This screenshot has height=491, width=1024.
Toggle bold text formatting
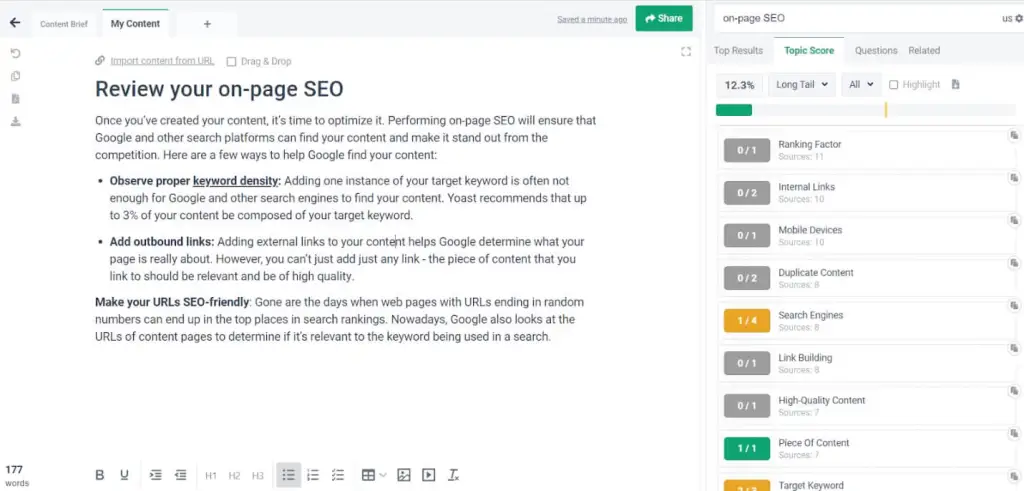(x=99, y=475)
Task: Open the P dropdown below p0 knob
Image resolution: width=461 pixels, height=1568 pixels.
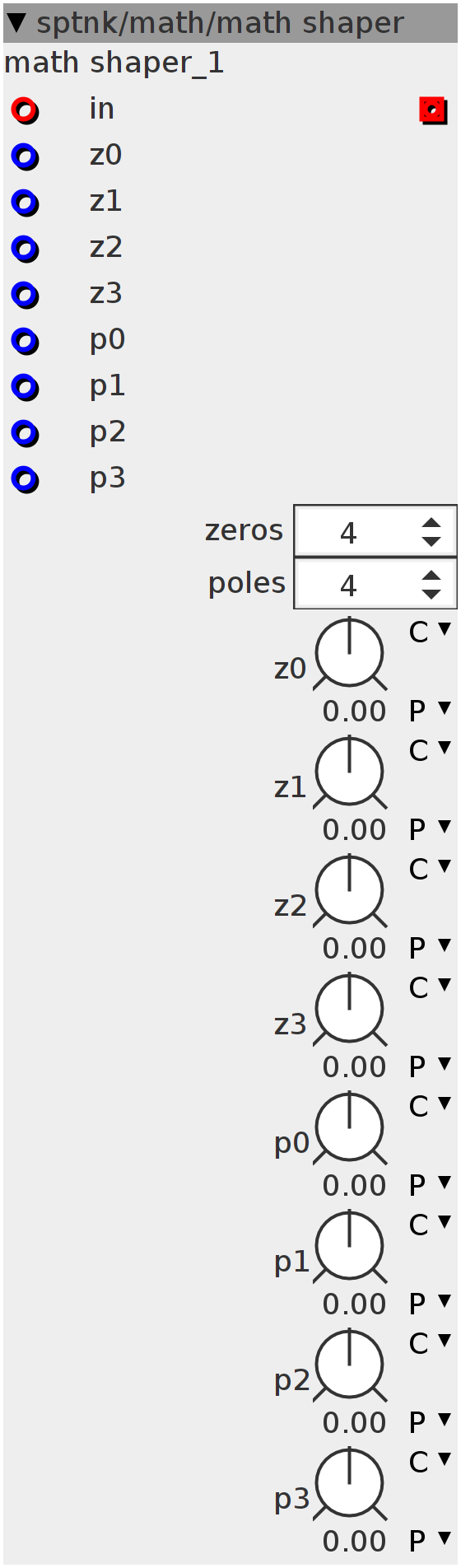Action: [431, 1184]
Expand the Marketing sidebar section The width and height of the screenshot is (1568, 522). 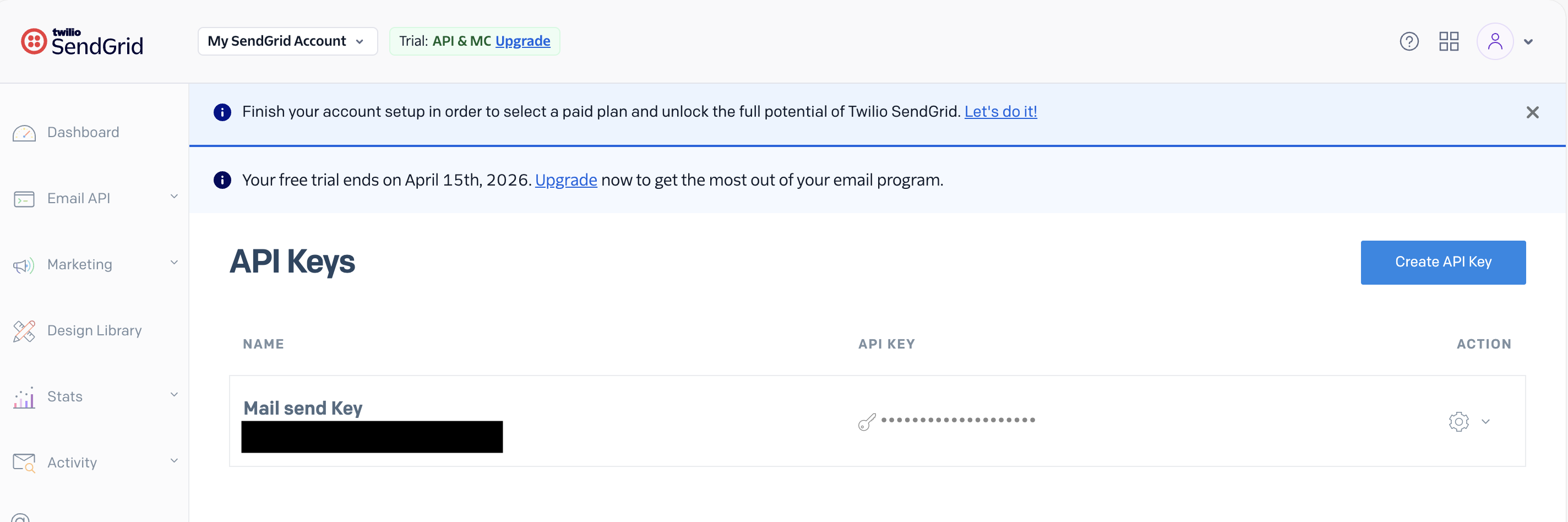174,263
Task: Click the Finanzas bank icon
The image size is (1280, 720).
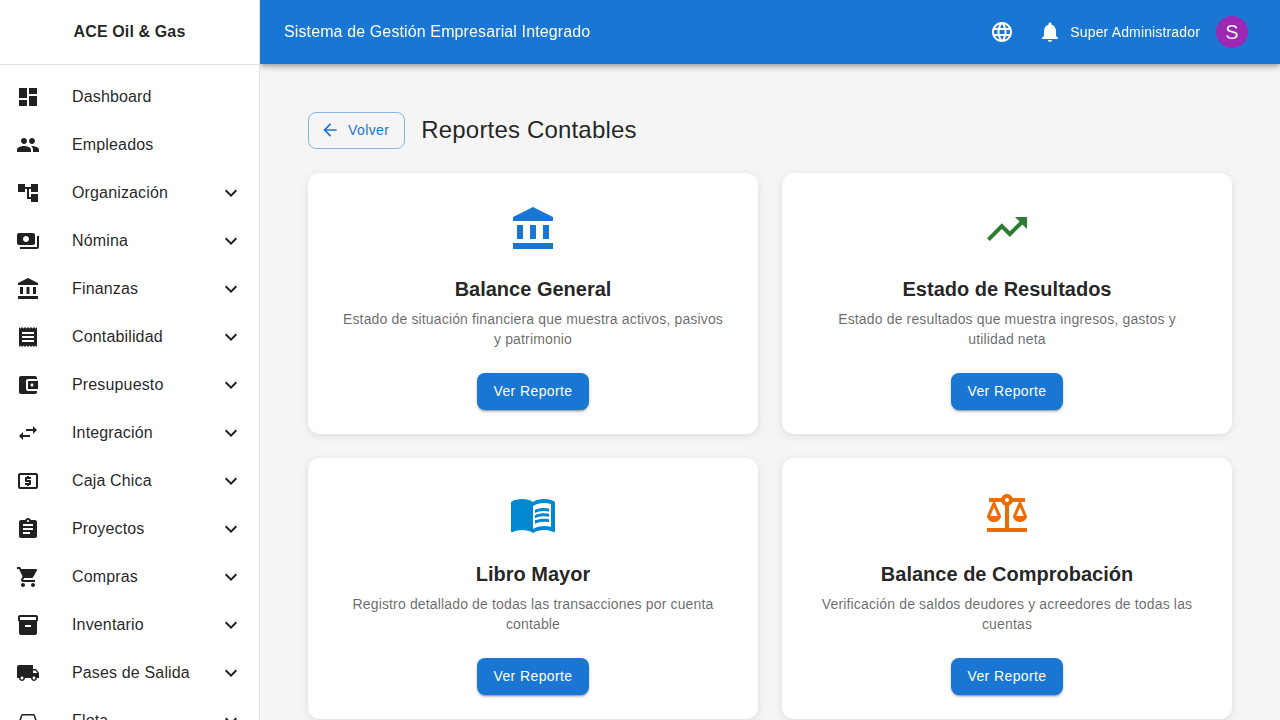Action: coord(28,289)
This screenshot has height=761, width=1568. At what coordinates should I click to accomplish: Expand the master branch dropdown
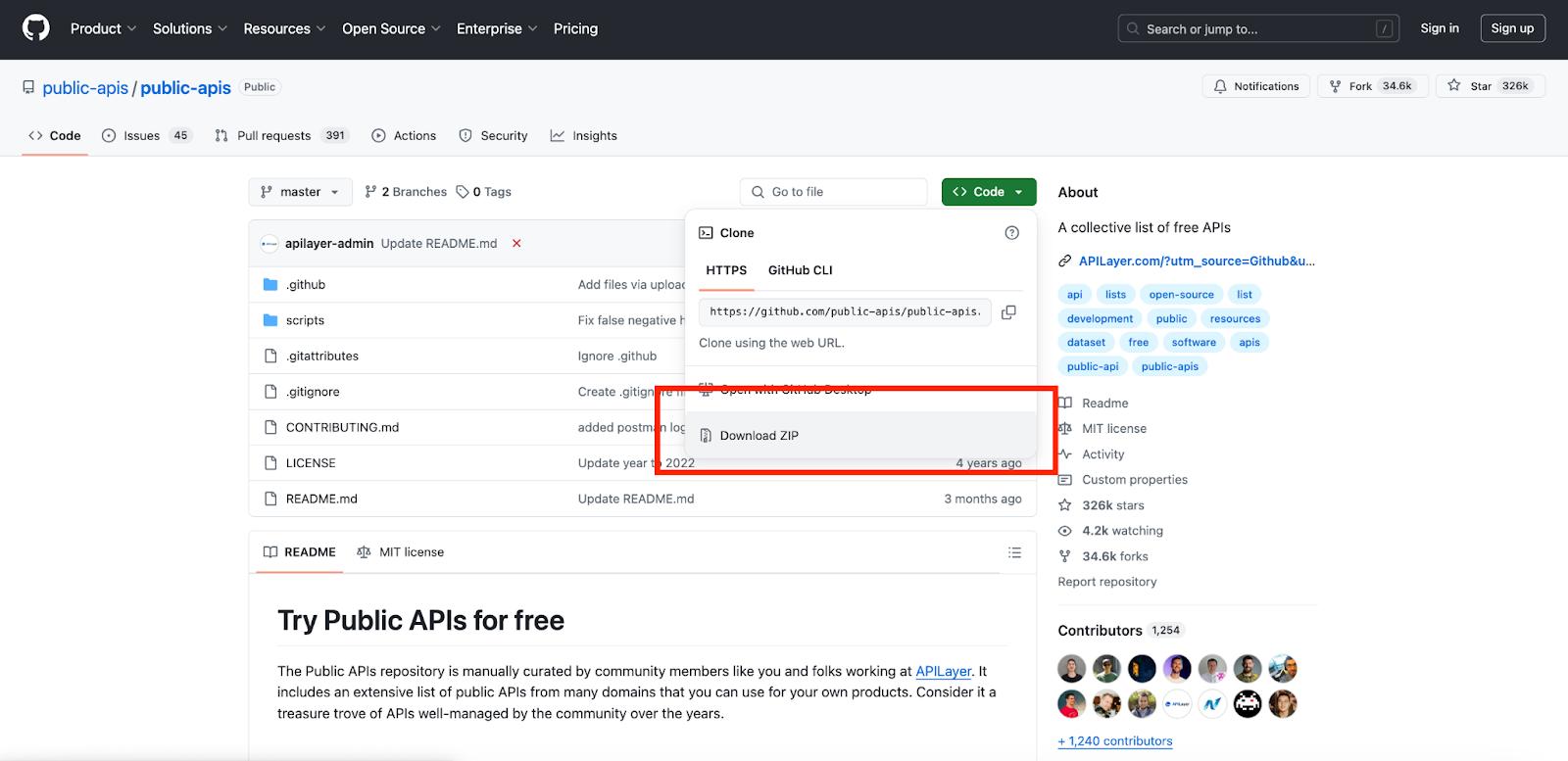[300, 192]
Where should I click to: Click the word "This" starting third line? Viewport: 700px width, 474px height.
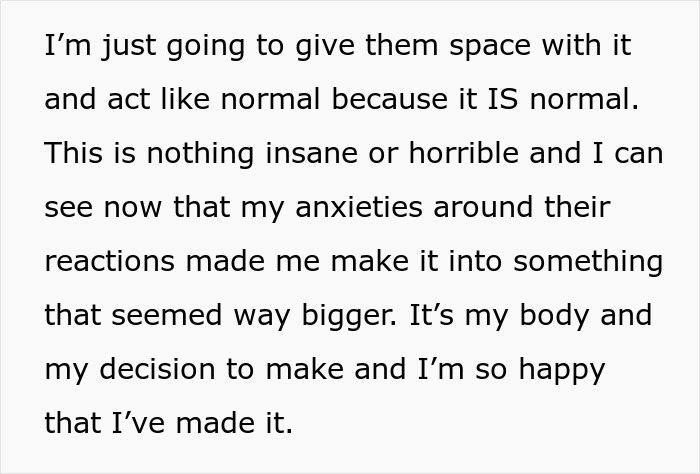[x=69, y=154]
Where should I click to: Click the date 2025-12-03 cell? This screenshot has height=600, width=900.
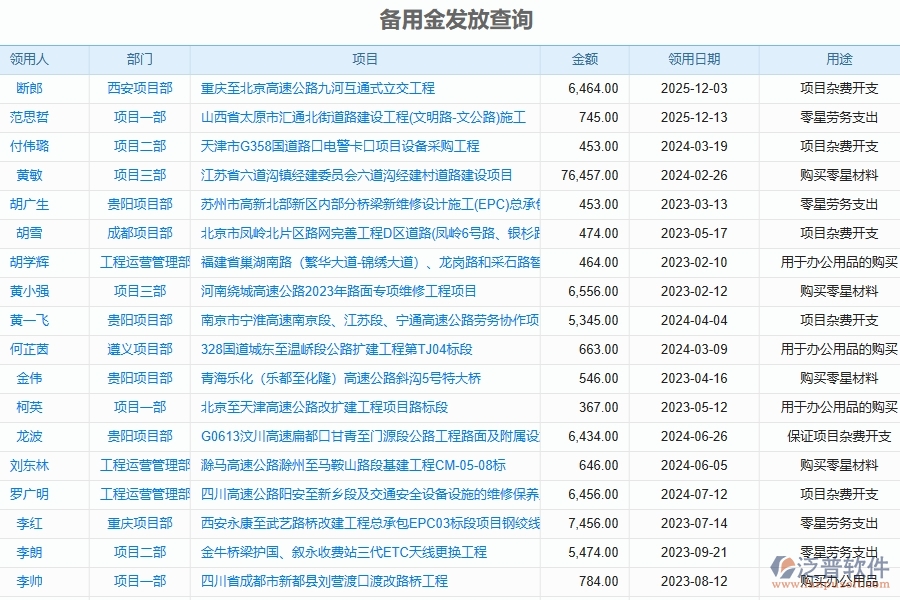[695, 88]
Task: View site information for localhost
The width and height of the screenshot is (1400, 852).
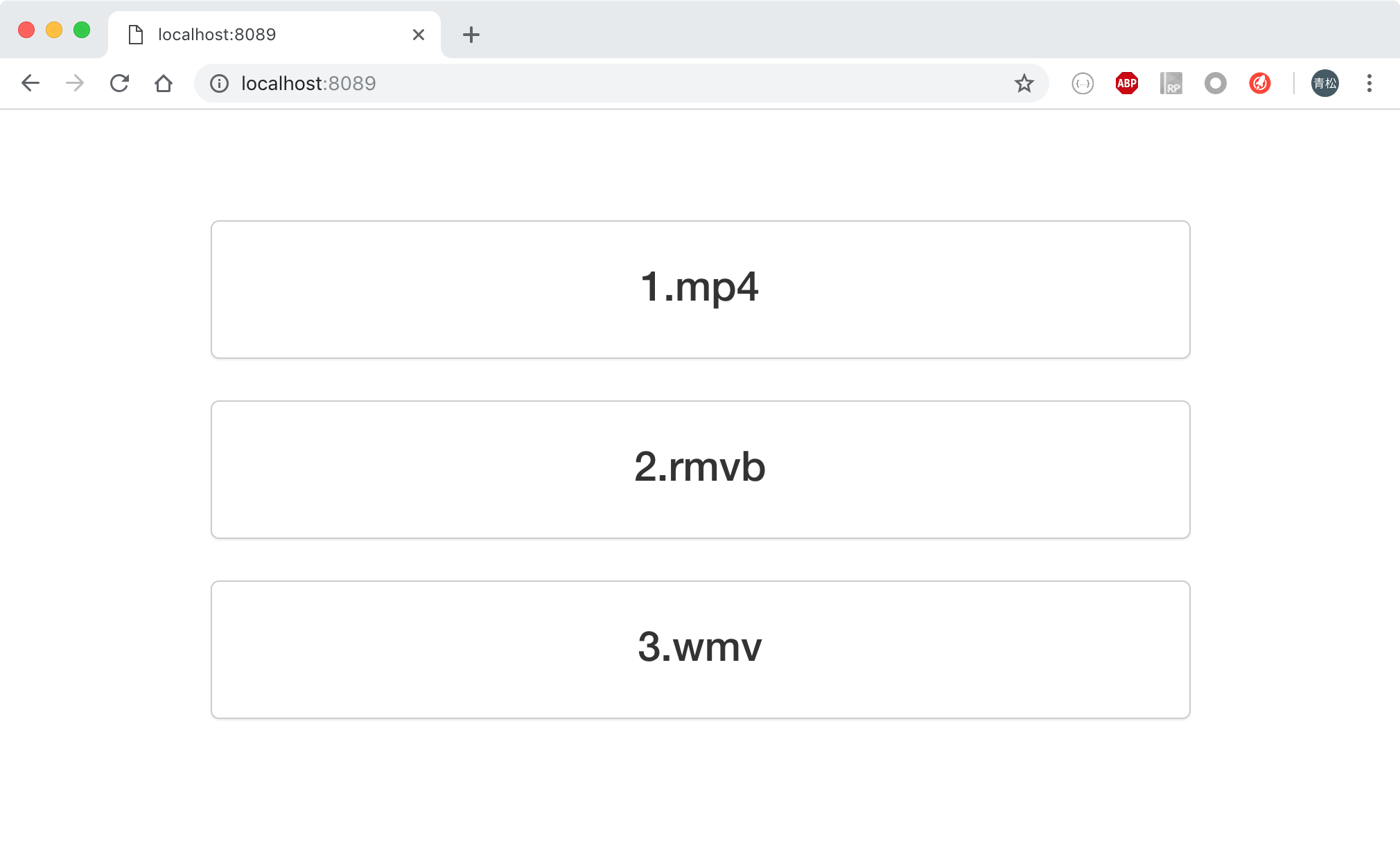Action: click(x=219, y=84)
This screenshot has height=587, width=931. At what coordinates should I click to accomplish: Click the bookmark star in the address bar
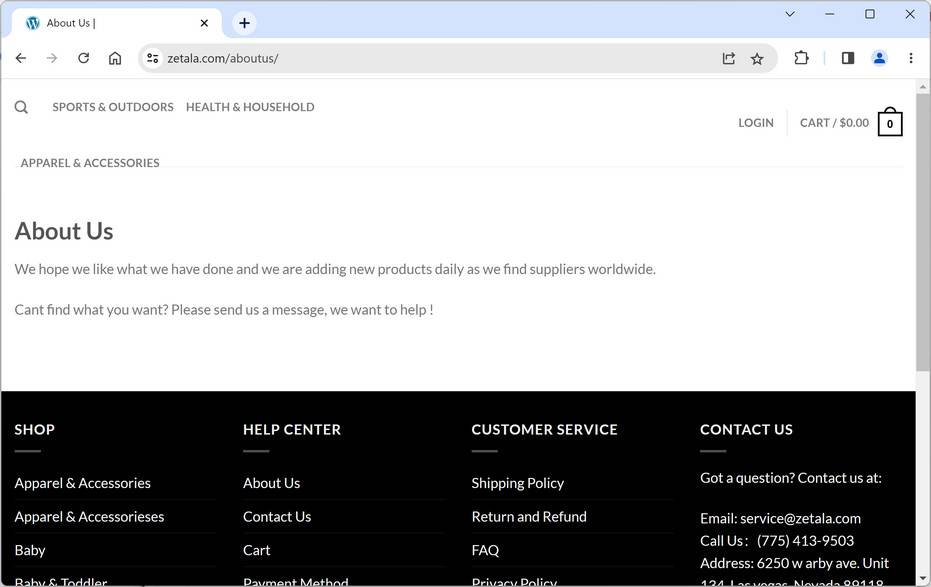coord(757,58)
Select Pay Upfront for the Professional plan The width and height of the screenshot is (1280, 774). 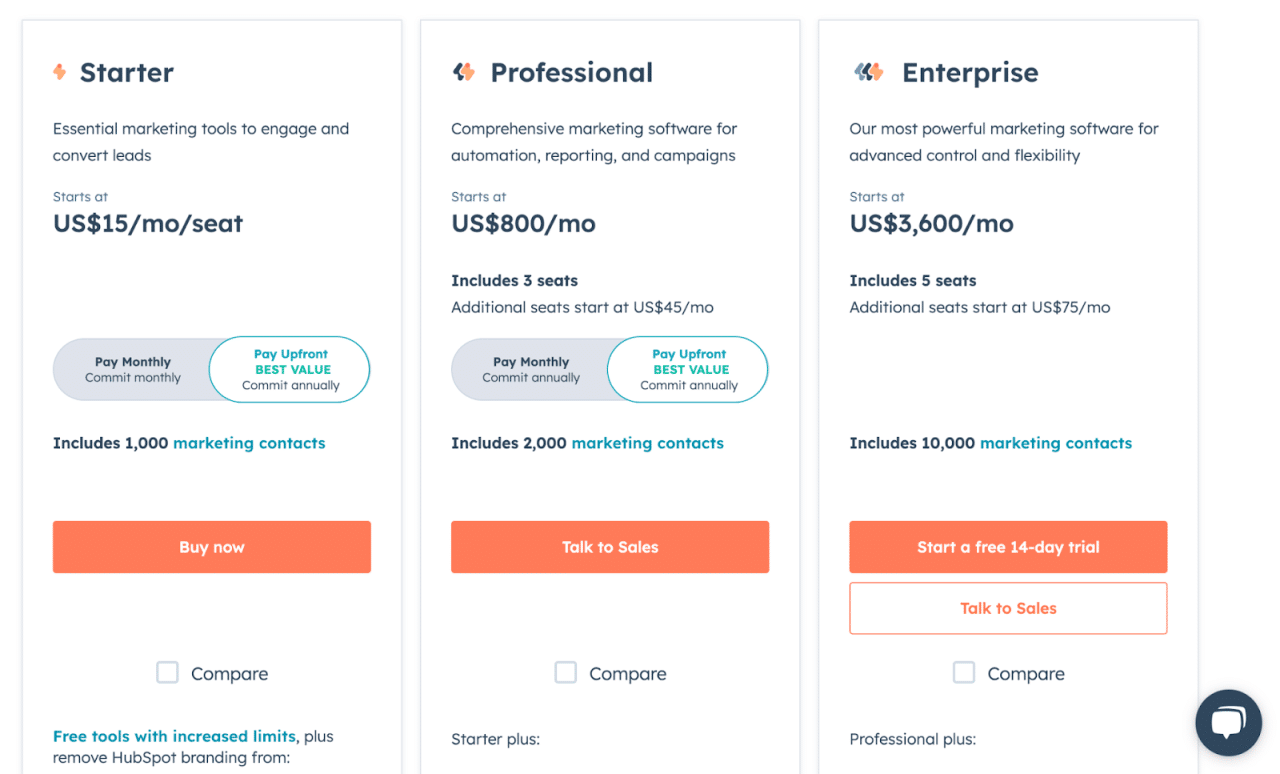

> _AIM OF THE EXERCISE_
Out of the entries, pull every line that mentions "Task".

> _RESULT OF THE EXERCISE_
Task: Open the P dropdown below p0 knob
Task: Click the Finanzas bank icon
Task: View site information for localhost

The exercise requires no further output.